In 1947 a film company went to germany to get uniforms for a movie about a german POW who is used by the Americans to get information about the Rhein crossing. They bought @ 300 uniforms in all. Not one SS uniform was sold to the company. The uniforms etc. were in a warehouse until the early 1980s when they were sold off-although rumor is that some are still ins torage somewhere.
I am old enough to remember the great World War One overcoat sell-off of 1984/5 when @ 1000+ original German 1916 overcoats were sold off at $ 5 each. Bill Shea had a few at $80 each in 1990.
Asd an aside, german and Austrian POWs in WW1 and early (up to 1943) were issued with (sometimes) redyed U.S. Civil War sack coats-complete with union army eagle brass buttons and "POW" stitched on the backs. My Grandmother employed @ 10 Germans from the Africa Korps on her farm in Northern Va.. They worked very hard and enjoyed the cigarettes and food.

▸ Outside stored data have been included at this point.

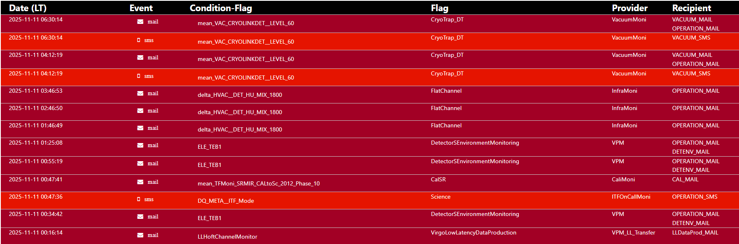The width and height of the screenshot is (739, 244).
Task: Click the Condition-Flag column header
Action: [x=221, y=8]
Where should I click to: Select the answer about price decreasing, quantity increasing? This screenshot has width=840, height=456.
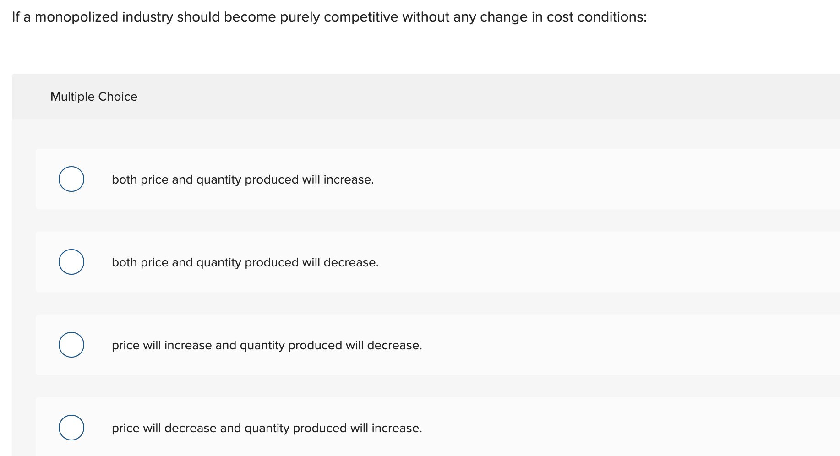[267, 428]
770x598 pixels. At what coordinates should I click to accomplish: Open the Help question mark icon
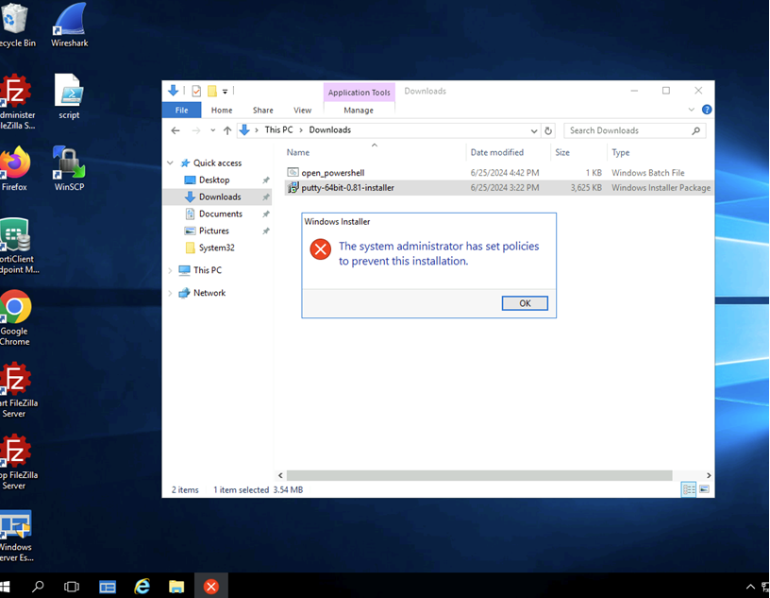707,110
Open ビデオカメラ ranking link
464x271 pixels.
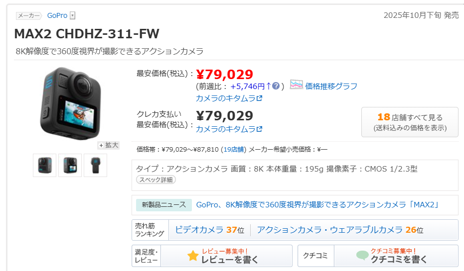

My Grandmother's neighbors however had "issues" with their foreman being a Black man and complained. A letter was even written in the local paper and she was "spoken to" at her DAR chapter meeting. She stood her ground, refusing to "promote a Nazi" over an American.
Anyway, she said "her POWs" all wore reissued union frock coats from the Spanish-American war and we still have a few buttons and a POW armband.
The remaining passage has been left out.